The Swiss regulatory authority said Wednesday that data submitted by AstraZeneca were not sufficient for it to authorise use of the Anglo-Swedish firm's Covid vaccine, saying “new studies” were needed.

The decision is not final, with the Swiss government instead saying more data on the safety, efficacy and quality of the vaccine is needed to make an accurate approval assessment. 

“The data currently available do not point to a positive decision regarding benefits and risks,” Swissmedic said in a statement.

“To obtain a conclusive assessment, the applicant will among other things have to submit additional efficacy data from a Phase III trial under way in North and South America, and these will have to be analysed.”

READ MORE: Why has Zurich's coronavirus vaccination plan been delayed? 

In January, Swiss media reported that the approval of the vaccine was only weeks away. 

It had been expected to authorise the AstraZeneca jab soon, after the neighbouring European Union last week gave the vaccine the go ahead. 

Only Pfizer-BioNTech and Moderna vaccines have been approved

Switzerland has so far given the green light to Covid-19 vaccines made by Pfizer-BioNTech and Moderna.

But while the EU granted approval for use in all people over the age of 18, several European countries have advised against giving the jabs to people over 65, citing lack of evidence that it was effective among the elderly.

Germany, France and Italy have recommended it be used only for people under the age of 65. 

Swissmedic said a meeting of its external advisory body on Tuesday had confirmed its interim assessment of the AstraZeneca vaccine data.

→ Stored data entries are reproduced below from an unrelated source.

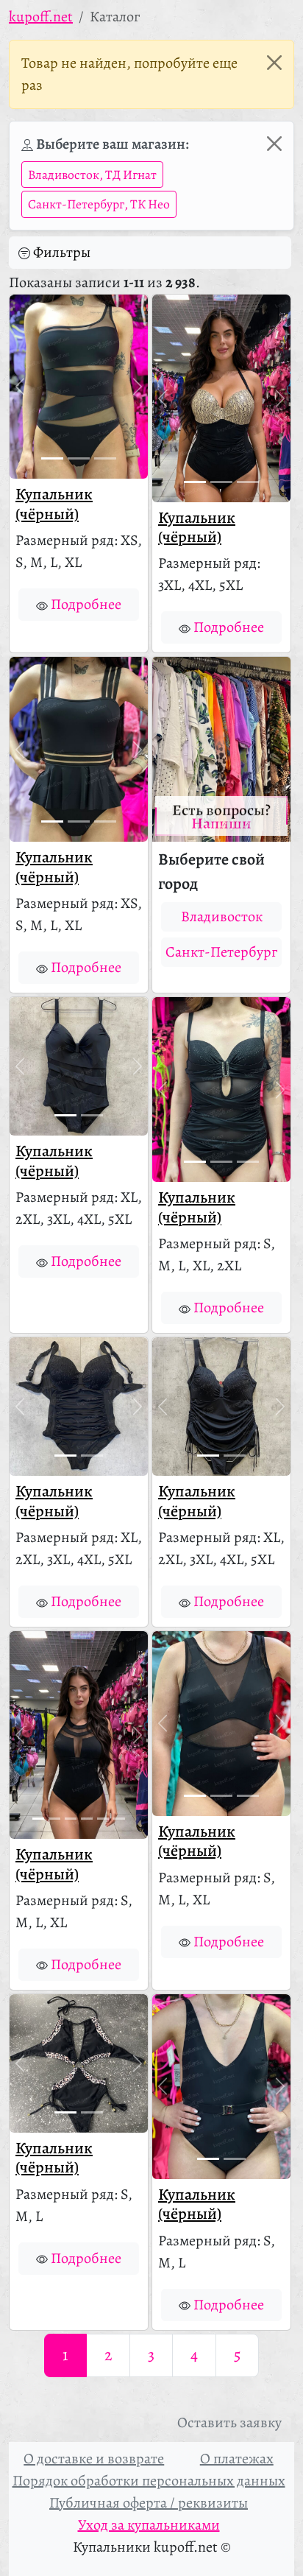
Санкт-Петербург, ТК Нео (99, 204)
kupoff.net (41, 17)
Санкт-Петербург (221, 952)
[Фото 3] (105, 458)
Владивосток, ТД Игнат (92, 174)
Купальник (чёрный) (54, 503)
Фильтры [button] (61, 252)
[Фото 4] (87, 1818)
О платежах (237, 2458)
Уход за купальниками (149, 2525)
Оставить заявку (229, 2422)
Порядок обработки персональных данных (149, 2481)
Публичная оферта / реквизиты (148, 2503)
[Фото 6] (119, 1818)
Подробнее (86, 604)
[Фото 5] (103, 1818)
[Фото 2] (79, 458)
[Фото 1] (52, 458)
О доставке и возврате (94, 2458)
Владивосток (222, 916)
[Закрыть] (274, 63)
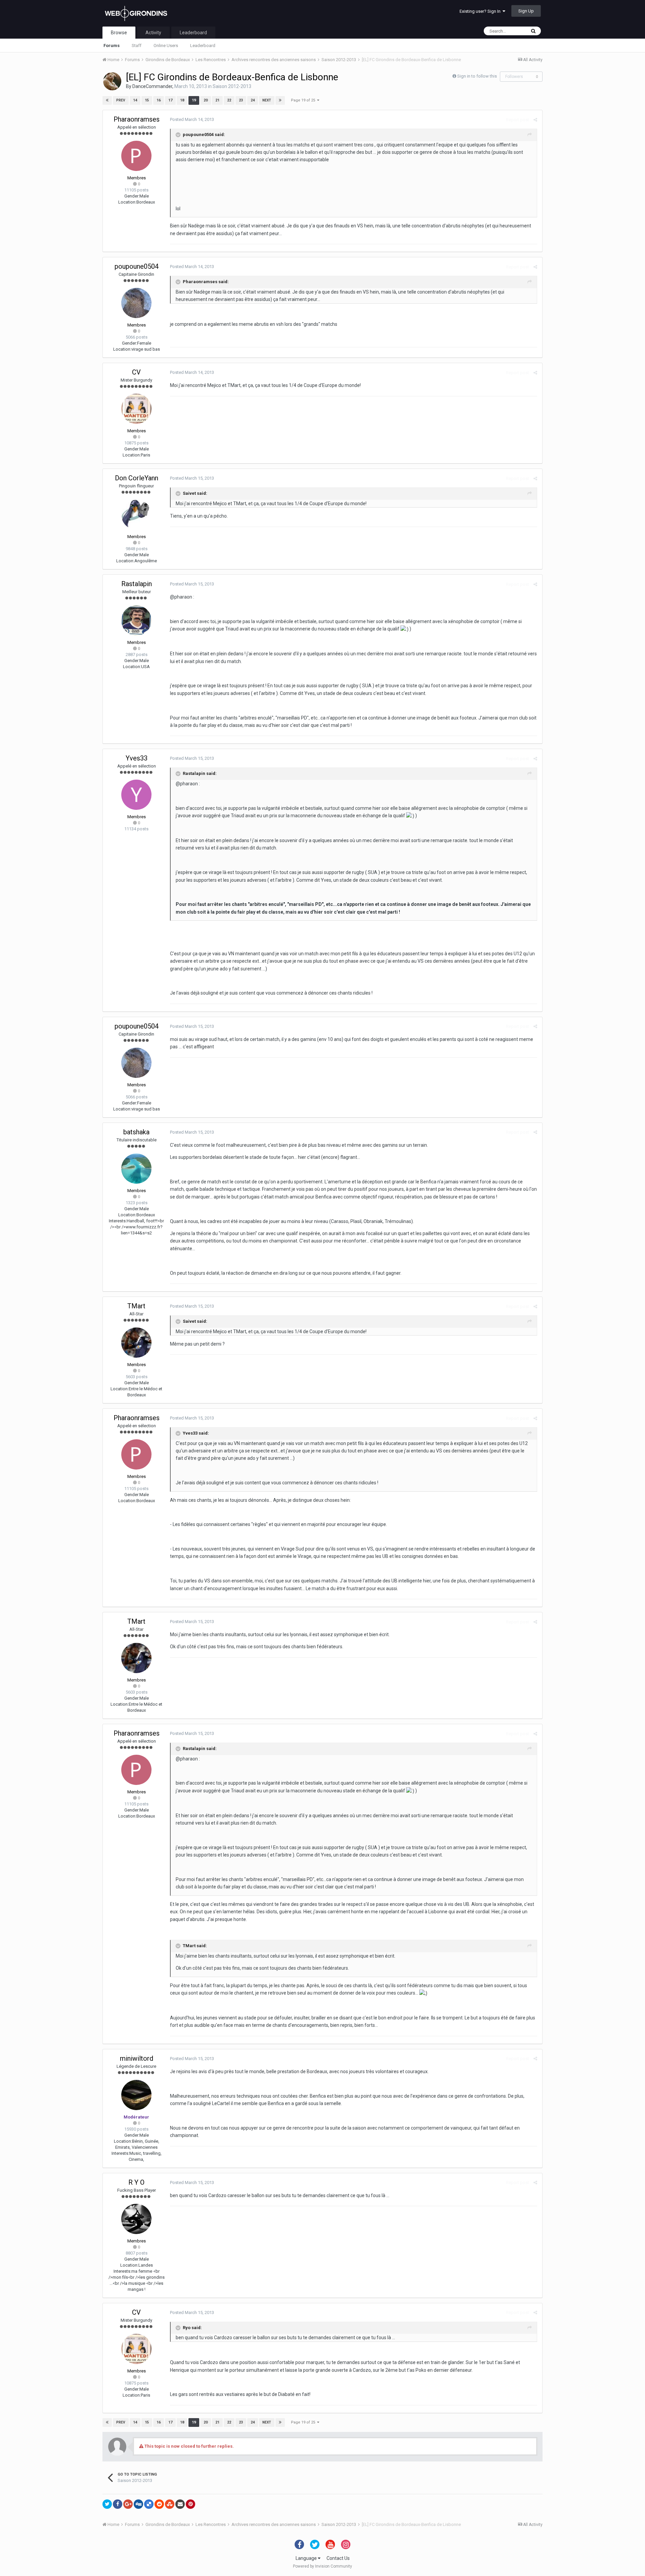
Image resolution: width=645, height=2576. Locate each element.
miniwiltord (136, 2058)
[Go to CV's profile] (136, 409)
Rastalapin (136, 584)
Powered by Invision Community (322, 2566)
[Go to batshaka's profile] (136, 1168)
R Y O (136, 2182)
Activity (153, 32)
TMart (136, 1306)
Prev (120, 100)
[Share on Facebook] (117, 2504)
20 (206, 100)
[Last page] (280, 100)
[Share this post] (535, 119)
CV (136, 372)
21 (217, 100)
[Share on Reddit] (159, 2504)
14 (135, 100)
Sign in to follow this (477, 76)
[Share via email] (180, 2504)
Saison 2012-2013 (232, 86)
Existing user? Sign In (481, 11)
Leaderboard (202, 45)
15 (147, 100)
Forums (111, 45)
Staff (136, 45)
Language (307, 2558)
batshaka (136, 1132)
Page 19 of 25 (304, 100)
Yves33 (136, 758)
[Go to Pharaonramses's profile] (136, 156)
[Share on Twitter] (107, 2504)
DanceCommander (152, 86)
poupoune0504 (137, 266)
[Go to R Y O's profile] (136, 2219)
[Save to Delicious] (149, 2504)
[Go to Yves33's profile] (136, 795)
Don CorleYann (136, 478)
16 (159, 100)
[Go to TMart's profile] (136, 1342)
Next (266, 100)
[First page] (107, 100)
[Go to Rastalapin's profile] (136, 620)
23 (241, 100)
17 (170, 100)
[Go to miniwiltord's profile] (136, 2095)
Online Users (166, 45)
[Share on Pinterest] (190, 2504)
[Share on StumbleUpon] (169, 2504)
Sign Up (526, 10)
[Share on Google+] (128, 2504)
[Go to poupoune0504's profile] (136, 303)
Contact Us (338, 2558)
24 (253, 100)
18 (182, 100)
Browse (119, 32)
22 (229, 100)
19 (194, 100)
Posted (192, 119)
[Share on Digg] (138, 2504)
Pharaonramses (137, 119)
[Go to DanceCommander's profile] (112, 81)
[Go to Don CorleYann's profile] (136, 514)
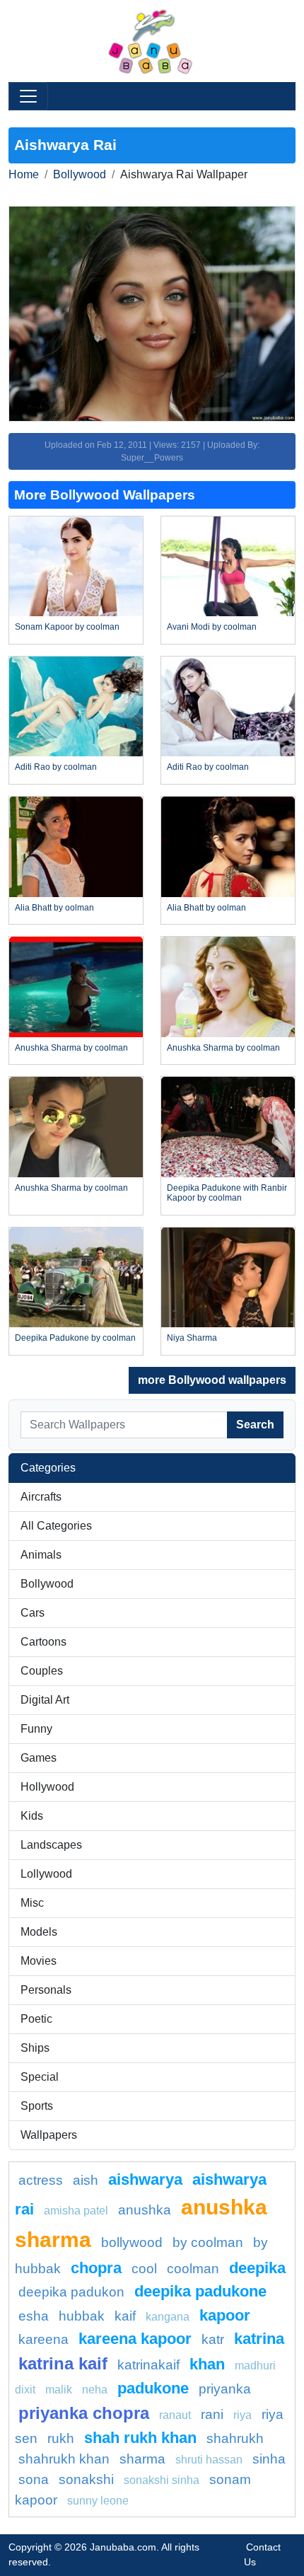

“The data currently available do not point to a positive decision regarding benefits and risks,” it said.

“To obtain a conclusive assessment, the applicant will among other things have to submit additional efficacy data from a Phase 3 trial under way in North and South America, and these will have to be analysed.

“As soon as the results have been received, a temporary authorisation according to the rolling procedure could be issued at very short notice,” it added.

17 mn more doses

Switzerland, which kicked off vaccination against the deadly coronavirus in late December, meanwhile announced Wednesday that it had signed three more contracts to acquire another 17 million vaccine doses.

The country of 8.5 million people said it had reached an agreement with Germany's Curevac, whose vaccine is in Phase 3 trials, and the Swedish government for the delivery of five million doses.

It said it had also signed a preliminary agreement with US firm Novavax for six million doses.

These will add two new vaccines to the Swiss portfolio, if they are approved by regulators.

At the same time, the Swiss government had also signed a deal to acquire an additional six million doses of the Moderna vaccine, bringing the total number of those jabs available in Switzerland to 13.5 million.

In addition, the government has signed deals for access to around three million Pfizer-BioNTech doses and 5.3 million AstraZeneca doses.